Founded in Seattle in 1981, Redhook specializes in the production of India pale ales. A founding member of the Craft Brew Alliance, the company's distribution rights were bought by Cisco Brewers in 2018. In 2019 the Craft Brew Alliance, and its properties, were acquired by Anheuser-Busch InBev with Redhook operating as a brand. Anheuser-Busch sold the brand to Tilray in August 2023.

===Shock Top===

A Belgian-Style, spiced Witbeer brand introduced as a seasonal beer by Anheuser-Busch in February 2006, however, the beer's popularity quickly grew and was used as a rival to Molson Coors' Blue Moon. The brand entered a decline following a failed rebranding effort in 2017 and, citing financial shortfall in part due to the 2023 Bud Light boycott, Anheuser-Busch sold the brand to Tilray in August 2023.
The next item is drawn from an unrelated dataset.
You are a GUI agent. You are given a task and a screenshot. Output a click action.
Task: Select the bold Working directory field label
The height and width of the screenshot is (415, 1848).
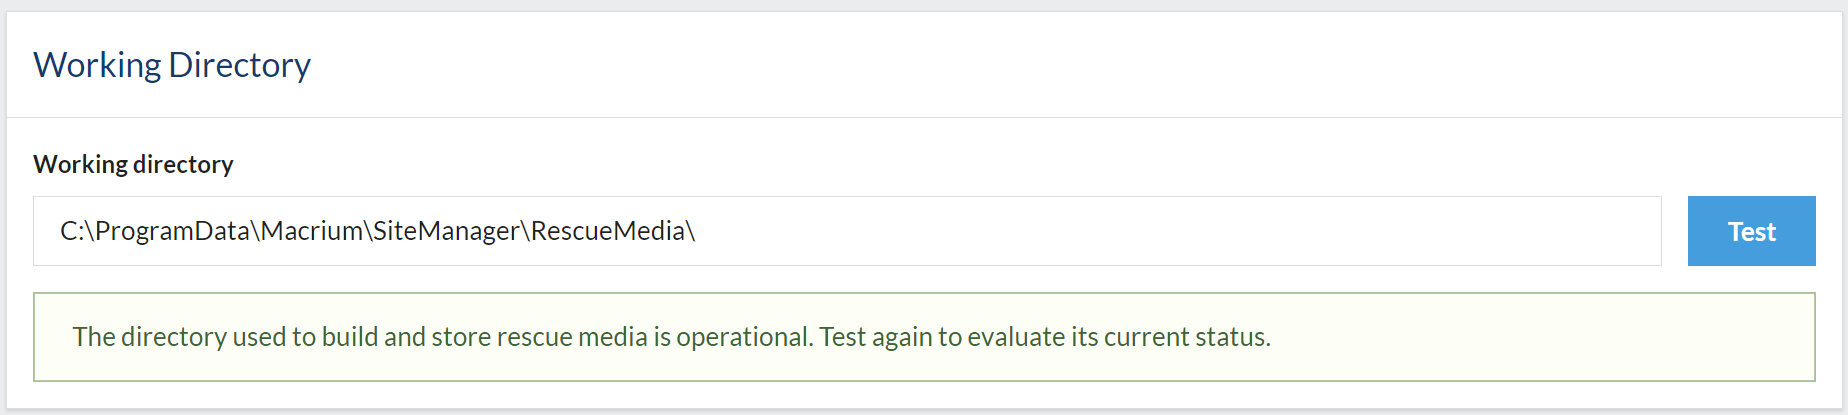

===SweetWater Brewing Company===

A craft brewery founded in 1997 by Freddy Bensch and Kevin McNerney in Atlanta, Georgia. SweetWater's beers are unpasteurized and distribution is limited to select states. SweetWater would be acquired by Aphria In November 2020 for $300 million. Later, in December 2020, Aphria merged with Tilray bringing SweetWater under Tilray's ownership.

===Widmer Brothers Brewery===

Founded in 1984 in Portland, Oregon, the company primarily produced Hefeweizen. In 2007 Widmer and Redhook announced that they were going to merge to form the Craft Brewers Alliance, which was renamed to the Craft Brew Alliance in 2012. The goal of which was to offer smaller regional beers a national distribution network. In 2019 Widmer and the whole of the Craft Brew Alliance was bought by Anheuser-Busch InBev, with Widmer operating as a brand. Anheuser-Busch sold the brand to Tilray in August 2023.

==Food and drink==
===HiBall Energy===
HiBall Energy was founded in 2005 by Todd Berardi and was based out of San Francisco. They produced organic energy drinks and were purchased by Anheuser-Busch on July 20, 2017, in an effort to diversify into non-alcoholic beverages. Their products were low in sugar, produced with fair-trade ingredients, and were available at 14,000 locations prior to its acquisition by Anheuser-Busch. On May 19, 2023, Anheuser-Busch announced that they were discontinuing HiBall alongside their box wine brand Babe Wine, stating that they will be focusing on their "mega brands" instead. This came despite HiBall having a dedicated consumer fan-base that heavily protested the discontinuation. An Anheuser-Busch spokesmen stated that the discontinuation had nothing to do with the 2023 Bud Light boycott. Anheuser-Busch sold the HiBall brand to Tilray alongside seven of their beer brands in August 2023.

==Preliminary clinical research ==
In partnership with University of Sydney, NSW Government, Chris O'Brien Lifehouse, Tilray participated in a clinical trial testing the efficacy and tolerability of medical cannabis as a possible treatment for the side effects of chemotherapy. Led by The Hospital for Sick Children, in Toronto, Canada, Tilray provided a cannabidiol (CBD) oil product available in Canada to test the efficacy and tolerability of medical cannabis oil as a possible treatment for pediatric epilepsy (Dravet syndrome). In partnership with the University of British Columbia, Tilray provided medical cannabis products used to test medical cannabis as a possible treatment for post-traumatic stress disorder. In partnership with the Grupo Español de Investigación en Neurooncología GEINO, in Spain, Tilray supplied medical cannabis products for the trial testing the efficacy and tolerability of medical cannabis as a possible treatment for glioblastoma.

In 2019, Tilray signed an agreement with Cannamedical Pharma GmbH to export $3.3 million worth of medical cannabis from its Portugal facility to Germany, marking Tilray's first export from Tilray Portugal Unipessoal, Lda. Tilray also has a research partnership with Coimbra University in Portugal.

In August 2019, Tilray announced a partnership with New York University to study the potential ability of CBD to treat alcohol use disorder and post-traumatic stress disorder. In partnership with New York University, Tilray supplied CBD for a clinical trial studying its possible efficacy for treating disorders caused by breast cancer treatments.